** Input material follows **
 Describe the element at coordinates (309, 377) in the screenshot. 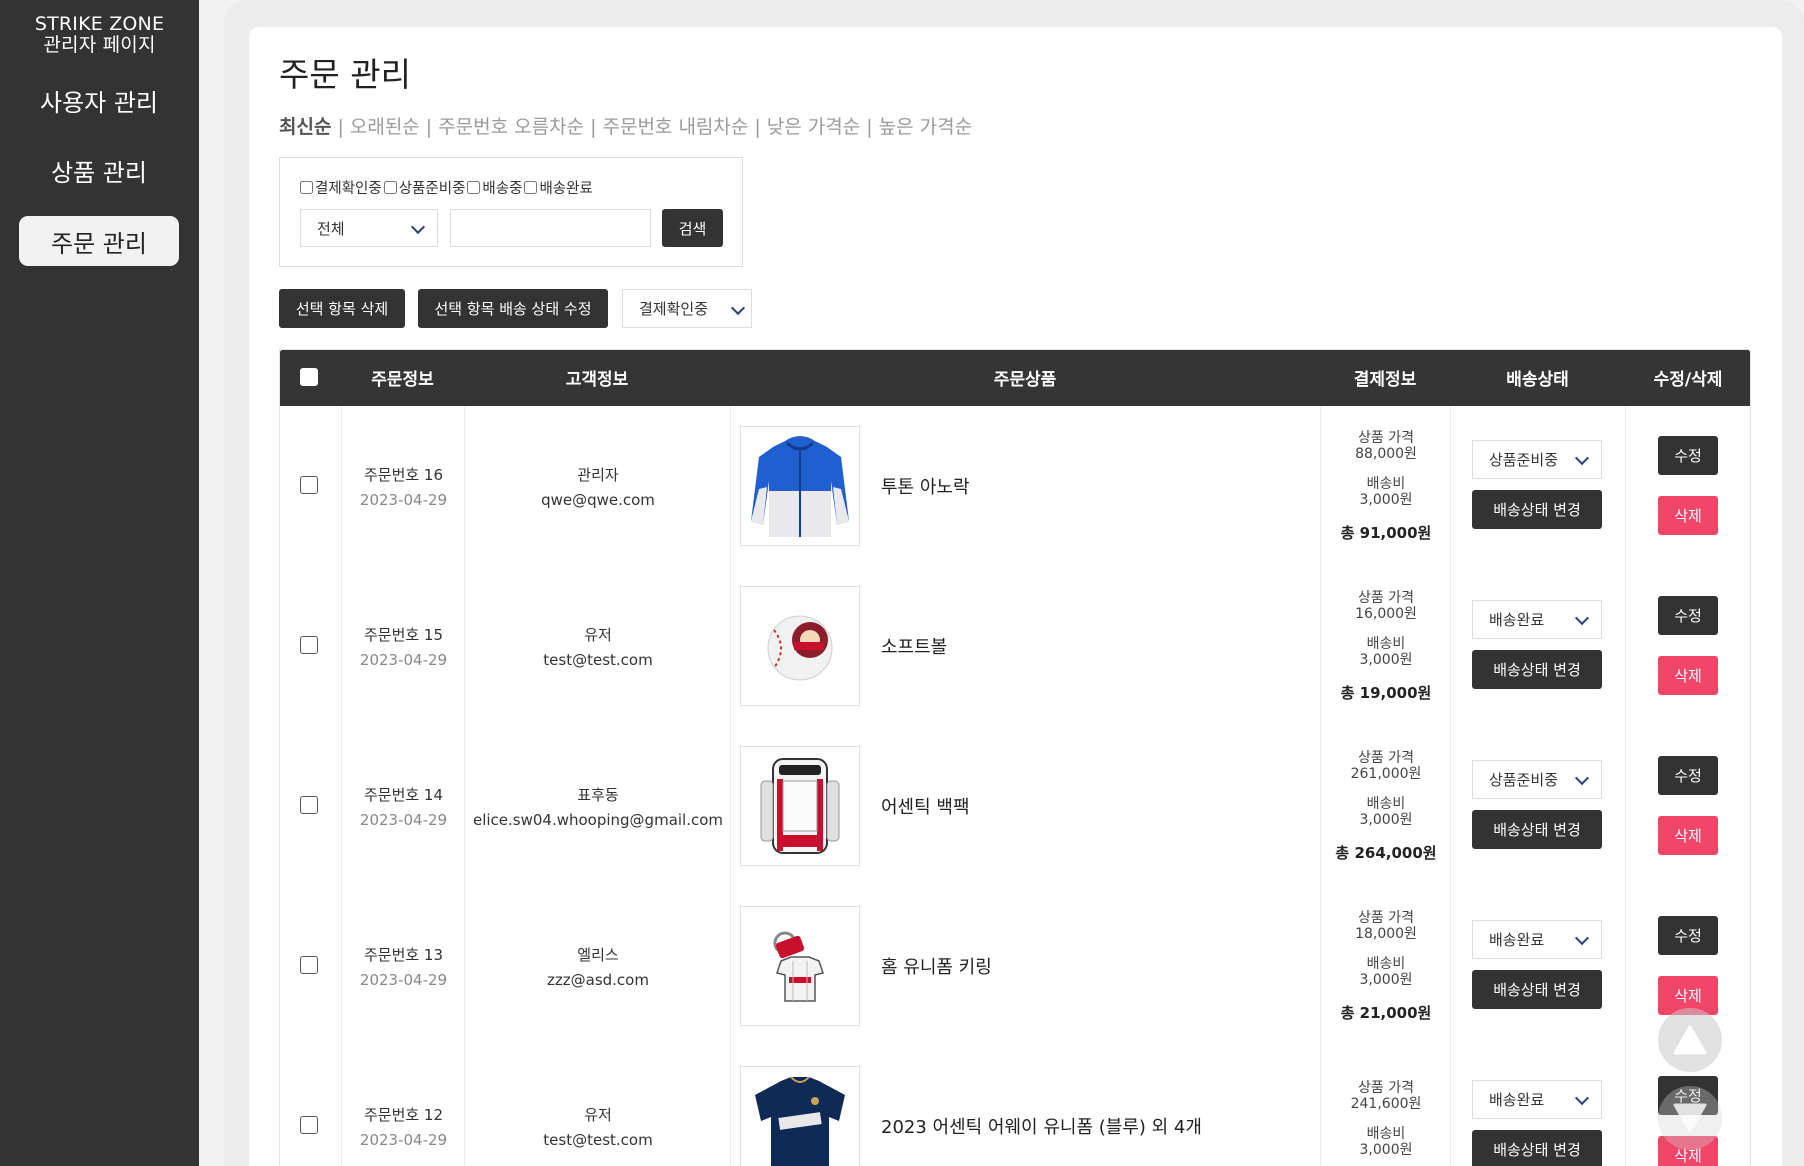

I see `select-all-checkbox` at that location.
** End of Input material **
** Input material follows **
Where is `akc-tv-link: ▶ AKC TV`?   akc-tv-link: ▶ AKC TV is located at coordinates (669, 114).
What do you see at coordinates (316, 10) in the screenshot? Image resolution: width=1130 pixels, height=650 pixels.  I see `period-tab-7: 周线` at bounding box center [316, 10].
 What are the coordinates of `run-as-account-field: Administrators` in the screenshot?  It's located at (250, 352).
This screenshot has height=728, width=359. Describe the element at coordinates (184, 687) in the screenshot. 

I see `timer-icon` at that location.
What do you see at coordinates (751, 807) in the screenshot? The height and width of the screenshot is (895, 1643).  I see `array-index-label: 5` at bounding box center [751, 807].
** End of Input material **
** Input material follows **
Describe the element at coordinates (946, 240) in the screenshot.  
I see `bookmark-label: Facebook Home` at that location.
** End of Input material **
- **Problem to work on**
Convert the records above into a numbered list, starting at the line that contains "coordinates (669, 114)." and ending at the line that contains "What do you see at coordinates (751, 807)", with both of those lines included and blank lines omitted.

- **Response to the exercise**
1. Where is `akc-tv-link: ▶ AKC TV`?   akc-tv-link: ▶ AKC TV is located at coordinates (669, 114).
2. What do you see at coordinates (316, 10) in the screenshot? Image resolution: width=1130 pixels, height=650 pixels.  I see `period-tab-7: 周线` at bounding box center [316, 10].
3.  What are the coordinates of `run-as-account-field: Administrators` in the screenshot?  It's located at (250, 352).
4. This screenshot has height=728, width=359. Describe the element at coordinates (184, 687) in the screenshot. 
5. I see `timer-icon` at that location.
6. What do you see at coordinates (751, 807) in the screenshot? The height and width of the screenshot is (895, 1643).  I see `array-index-label: 5` at bounding box center [751, 807].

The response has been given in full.